■ Short problem ■
Reproduce the entries below verbatim, every line unchanged and in the same order.

■ Input material ■
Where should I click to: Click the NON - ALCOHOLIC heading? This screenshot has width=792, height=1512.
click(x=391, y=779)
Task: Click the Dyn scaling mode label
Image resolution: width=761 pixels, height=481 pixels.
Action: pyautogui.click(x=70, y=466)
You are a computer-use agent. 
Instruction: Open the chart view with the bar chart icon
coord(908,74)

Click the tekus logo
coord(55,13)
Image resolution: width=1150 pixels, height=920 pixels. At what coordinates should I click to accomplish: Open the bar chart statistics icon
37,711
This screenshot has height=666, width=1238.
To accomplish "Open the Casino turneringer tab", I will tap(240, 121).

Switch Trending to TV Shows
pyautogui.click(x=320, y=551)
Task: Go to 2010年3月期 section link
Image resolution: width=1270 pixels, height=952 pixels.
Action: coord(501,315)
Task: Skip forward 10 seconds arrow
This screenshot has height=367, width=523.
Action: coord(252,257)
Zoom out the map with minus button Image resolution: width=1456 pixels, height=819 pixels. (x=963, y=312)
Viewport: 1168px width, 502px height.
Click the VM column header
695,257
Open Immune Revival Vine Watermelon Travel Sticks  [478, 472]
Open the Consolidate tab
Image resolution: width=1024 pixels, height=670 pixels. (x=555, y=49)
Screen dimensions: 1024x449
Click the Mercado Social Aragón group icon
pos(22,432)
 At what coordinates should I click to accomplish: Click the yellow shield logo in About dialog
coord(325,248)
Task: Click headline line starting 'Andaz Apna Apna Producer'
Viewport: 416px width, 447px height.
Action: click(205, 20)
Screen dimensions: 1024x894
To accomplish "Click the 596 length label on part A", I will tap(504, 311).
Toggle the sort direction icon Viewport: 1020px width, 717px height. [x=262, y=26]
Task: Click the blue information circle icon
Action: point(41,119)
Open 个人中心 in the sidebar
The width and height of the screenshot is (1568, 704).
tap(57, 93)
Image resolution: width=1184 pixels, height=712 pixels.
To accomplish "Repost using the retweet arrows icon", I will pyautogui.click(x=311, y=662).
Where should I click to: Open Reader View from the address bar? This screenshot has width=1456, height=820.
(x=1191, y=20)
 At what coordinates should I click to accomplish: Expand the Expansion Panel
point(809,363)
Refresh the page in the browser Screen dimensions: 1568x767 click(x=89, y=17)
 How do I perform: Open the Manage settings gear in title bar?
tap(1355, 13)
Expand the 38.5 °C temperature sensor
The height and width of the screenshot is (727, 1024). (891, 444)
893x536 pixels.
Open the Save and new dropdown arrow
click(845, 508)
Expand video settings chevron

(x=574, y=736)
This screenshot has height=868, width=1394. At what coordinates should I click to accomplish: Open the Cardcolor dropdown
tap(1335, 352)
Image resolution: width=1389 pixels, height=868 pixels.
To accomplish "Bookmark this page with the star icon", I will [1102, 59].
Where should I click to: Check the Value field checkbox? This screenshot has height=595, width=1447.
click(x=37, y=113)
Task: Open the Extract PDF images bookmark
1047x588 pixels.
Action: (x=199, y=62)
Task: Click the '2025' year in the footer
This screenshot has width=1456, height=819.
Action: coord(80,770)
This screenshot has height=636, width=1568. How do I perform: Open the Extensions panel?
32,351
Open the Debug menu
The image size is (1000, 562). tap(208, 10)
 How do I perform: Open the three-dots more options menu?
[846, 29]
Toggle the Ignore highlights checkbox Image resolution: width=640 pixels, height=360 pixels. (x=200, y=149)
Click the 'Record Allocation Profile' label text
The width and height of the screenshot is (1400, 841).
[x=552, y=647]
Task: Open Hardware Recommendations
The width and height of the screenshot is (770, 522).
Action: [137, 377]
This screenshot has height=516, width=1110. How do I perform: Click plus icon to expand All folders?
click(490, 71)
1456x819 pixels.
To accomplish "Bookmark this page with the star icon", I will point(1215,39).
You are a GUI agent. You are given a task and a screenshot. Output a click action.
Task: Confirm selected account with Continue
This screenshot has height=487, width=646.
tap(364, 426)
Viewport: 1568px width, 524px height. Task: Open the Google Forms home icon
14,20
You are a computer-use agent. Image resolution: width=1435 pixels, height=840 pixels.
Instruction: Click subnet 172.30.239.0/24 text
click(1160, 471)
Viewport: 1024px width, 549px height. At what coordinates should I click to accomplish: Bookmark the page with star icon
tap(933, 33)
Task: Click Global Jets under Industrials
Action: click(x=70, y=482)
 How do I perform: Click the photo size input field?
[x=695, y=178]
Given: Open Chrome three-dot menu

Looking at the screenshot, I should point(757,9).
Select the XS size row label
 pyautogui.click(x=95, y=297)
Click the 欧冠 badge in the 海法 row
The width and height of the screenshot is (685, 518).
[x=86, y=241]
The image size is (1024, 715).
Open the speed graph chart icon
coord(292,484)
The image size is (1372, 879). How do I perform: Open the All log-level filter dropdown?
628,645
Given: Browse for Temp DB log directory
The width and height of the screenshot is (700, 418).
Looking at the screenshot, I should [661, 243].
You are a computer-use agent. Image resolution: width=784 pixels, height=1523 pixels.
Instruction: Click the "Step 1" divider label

■ Response ■
Where should I click to: Click the NON - ALCOHOLIC heading? This screenshot has width=792, height=1512.
click(x=391, y=779)
Task: Click the Dyn scaling mode label
Image resolution: width=761 pixels, height=481 pixels.
Action: pyautogui.click(x=70, y=466)
You are a computer-use agent. 
Instruction: Open the chart view with the bar chart icon
coord(908,74)

Click the tekus logo
coord(55,13)
Image resolution: width=1150 pixels, height=920 pixels. At what coordinates should I click to accomplish: Open the bar chart statistics icon
37,711
This screenshot has height=666, width=1238.
To accomplish "Open the Casino turneringer tab", I will tap(240, 121).

Switch Trending to TV Shows
pyautogui.click(x=320, y=551)
Task: Go to 2010年3月期 section link
Image resolution: width=1270 pixels, height=952 pixels.
Action: coord(501,315)
Task: Skip forward 10 seconds arrow
This screenshot has height=367, width=523.
Action: coord(252,257)
Zoom out the map with minus button Image resolution: width=1456 pixels, height=819 pixels. (x=963, y=312)
Viewport: 1168px width, 502px height.
Click the VM column header
695,257
Open Immune Revival Vine Watermelon Travel Sticks  [478, 472]
Open the Consolidate tab
Image resolution: width=1024 pixels, height=670 pixels. (x=555, y=49)
Screen dimensions: 1024x449
Click the Mercado Social Aragón group icon
pos(22,432)
 At what coordinates should I click to accomplish: Click the yellow shield logo in About dialog
coord(325,248)
Task: Click headline line starting 'Andaz Apna Apna Producer'
Viewport: 416px width, 447px height.
Action: click(205, 20)
Screen dimensions: 1024x894
To accomplish "Click the 596 length label on part A", I will tap(504, 311).
Toggle the sort direction icon Viewport: 1020px width, 717px height. [x=262, y=26]
Task: Click the blue information circle icon
Action: point(41,119)
Open 个人中心 in the sidebar
The width and height of the screenshot is (1568, 704).
tap(57, 93)
Image resolution: width=1184 pixels, height=712 pixels.
To accomplish "Repost using the retweet arrows icon", I will pyautogui.click(x=311, y=662).
Where should I click to: Open Reader View from the address bar? This screenshot has width=1456, height=820.
(x=1191, y=20)
 At what coordinates should I click to accomplish: Expand the Expansion Panel
point(809,363)
Refresh the page in the browser Screen dimensions: 1568x767 click(x=89, y=17)
 How do I perform: Open the Manage settings gear in title bar?
tap(1355, 13)
Expand the 38.5 °C temperature sensor
The height and width of the screenshot is (727, 1024). (891, 444)
893x536 pixels.
Open the Save and new dropdown arrow
click(845, 508)
Expand video settings chevron

(x=574, y=736)
This screenshot has height=868, width=1394. At what coordinates should I click to accomplish: Open the Cardcolor dropdown
tap(1335, 352)
Image resolution: width=1389 pixels, height=868 pixels.
To accomplish "Bookmark this page with the star icon", I will [1102, 59].
Where should I click to: Check the Value field checkbox? This screenshot has height=595, width=1447.
click(x=37, y=113)
Task: Open the Extract PDF images bookmark
1047x588 pixels.
Action: (x=199, y=62)
Task: Click the '2025' year in the footer
This screenshot has width=1456, height=819.
Action: coord(80,770)
This screenshot has height=636, width=1568. How do I perform: Open the Extensions panel?
32,351
Open the Debug menu
The image size is (1000, 562). tap(208, 10)
 How do I perform: Open the three-dots more options menu?
[846, 29]
Toggle the Ignore highlights checkbox Image resolution: width=640 pixels, height=360 pixels. (x=200, y=149)
Click the 'Record Allocation Profile' label text
The width and height of the screenshot is (1400, 841).
[x=552, y=647]
Task: Open Hardware Recommendations
The width and height of the screenshot is (770, 522).
Action: [137, 377]
This screenshot has height=516, width=1110. How do I perform: Click plus icon to expand All folders?
click(490, 71)
1456x819 pixels.
To accomplish "Bookmark this page with the star icon", I will point(1215,39).
You are a GUI agent. You are given a task and a screenshot. Output a click action.
Task: Confirm selected account with Continue
This screenshot has height=487, width=646.
tap(364, 426)
Viewport: 1568px width, 524px height. Task: Open the Google Forms home icon
14,20
You are a computer-use agent. Image resolution: width=1435 pixels, height=840 pixels.
Instruction: Click subnet 172.30.239.0/24 text
click(1160, 471)
Viewport: 1024px width, 549px height. At what coordinates should I click to accomplish: Bookmark the page with star icon
tap(933, 33)
Task: Click Global Jets under Industrials
Action: click(x=70, y=482)
 How do I perform: Click the photo size input field?
[x=695, y=178]
Given: Open Chrome three-dot menu

Looking at the screenshot, I should point(757,9).
Select the XS size row label
 pyautogui.click(x=95, y=297)
Click the 欧冠 badge in the 海法 row
The width and height of the screenshot is (685, 518).
[x=86, y=241]
The image size is (1024, 715).
Open the speed graph chart icon
coord(292,484)
The image size is (1372, 879). How do I perform: Open the All log-level filter dropdown?
628,645
Given: Browse for Temp DB log directory
The width and height of the screenshot is (700, 418).
Looking at the screenshot, I should [661, 243].
You are a computer-use agent. Image resolution: width=784 pixels, height=1523 pixels.
Instruction: Click the "Step 1" divider label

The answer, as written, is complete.